In effect, there are far more than three versions of every story because a new one springs into being with each new audience member. How often have you seen the film version of a favorite book and said, "That's not how I pictured that character/setting/prop"? Everyone who saw the movie after reading the book probably felt the same way because each reader invests the story with his own experience and preconceptions.

Personally I don't fully buy into either auteur theory or post-structuralism. The fatal flaw of each is a tendency to be too reductive. John C. Wright charts a sensible middle course between both extremes, likening a story to a magic trick. An author is like a magician who fools the reader into accepting a fiction that would prove absurd under the least bit of scrutiny. Like prestidigitation, lulling someone into full suspension of disbelief takes skill honed by practice.

But all the sleight of hand in the world is wasted if the story behind the smoke and mirrors doesn't emotionally resonate with the audience. Striking an emotional chord is the quality most associated with breakthrough fiction. Yet it is the audience who supplies the required sensibilities and life experience.

There are ways to maximize a story's chance of resonating with its audience, such as constantly escalating conflict built around widely-shared themes. However, aligning a story so as to evoke that dizzying "car with no brakes" feeling often happens through blind luck.

I'm sure you have a favorite game, book, or movie that no one else likes. On the other hand, I bet there's a universally lauded work that you can't stand. In either case, please share.

Monday, March 18, 2013

Patience Obtains All Things

Since I started taking my professional novelist ambitions seriously many well-meaning folks have asked when my books will be out. I'm grateful that people have shown interest in my work. I also advise those people to stoke their enthusiasm for the next several years.

Taking an idea from draft to finished manuscript to publication usually takes a long time. Published author's I've consulted say that the average is about five years. This means that some authors get published in a year. For every first year prodigy, someone else waits ten years.

It takes me about six months to write a novel draft. I go through a minimum of three drafts before I start to think that my work might be fit for public consumption. Each draft goes out to beta readers from whom I get as much feedback as possible before re-drafting.

When editing devolves into aimlessly pushing words around the page, I've done all that my petty skills allow. It's then time for agent queries and possibly a few direct publisher submissions. I don't approach many publishers directly because:

1. Few publishers even accept unagented submissions these days.

2. Those few publishers who do allow open submissions still give top priority to projects from agents they've done business with before.

3. The stigma that writers making unagented submissions weren't good enough to land agents.

4. Publishers are far less likely to buy a manuscript rejected from their slush pile (which it almost certainly will be) even if an agent represents it later.

5. It is extremely poor form to submit the same MS to multiple publishers at once. It can be career-ending to get caught.

I'm focusing most of my efforts on querying agents. It's generally okay to query more than one at a time if you promptly inform the others when one accepts you.
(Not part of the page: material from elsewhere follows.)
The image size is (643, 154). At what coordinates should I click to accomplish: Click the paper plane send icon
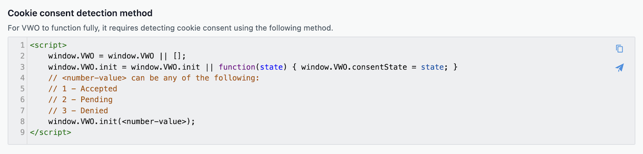(619, 68)
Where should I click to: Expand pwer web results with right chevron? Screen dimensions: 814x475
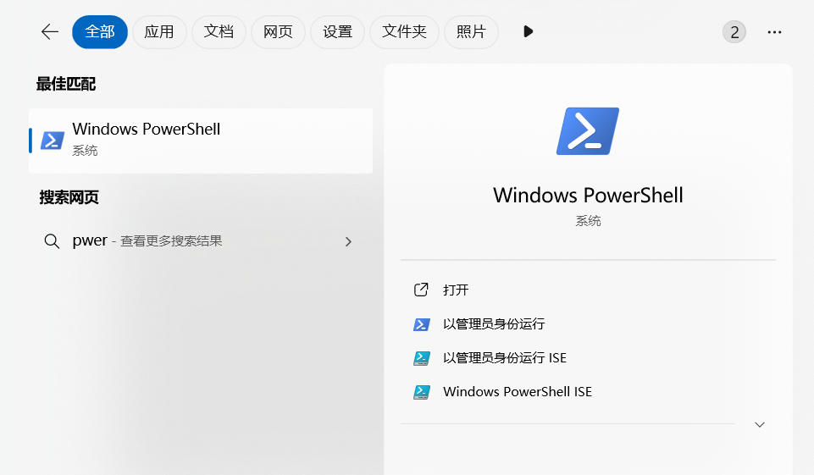[x=348, y=241]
Agents who say they're taking on new clients will only add one or two at most, but those odds are still better than in the slush pile.

The good news is that I've been hard at work querying agents. Most have replied via form letter, which is neutral. The few personalized rejections have only been encouraging. To my surprise, no one in the industry has yet labeled me an illiterate hack.

Once again I ask your kind patience. Delayed gratification is the best gratification.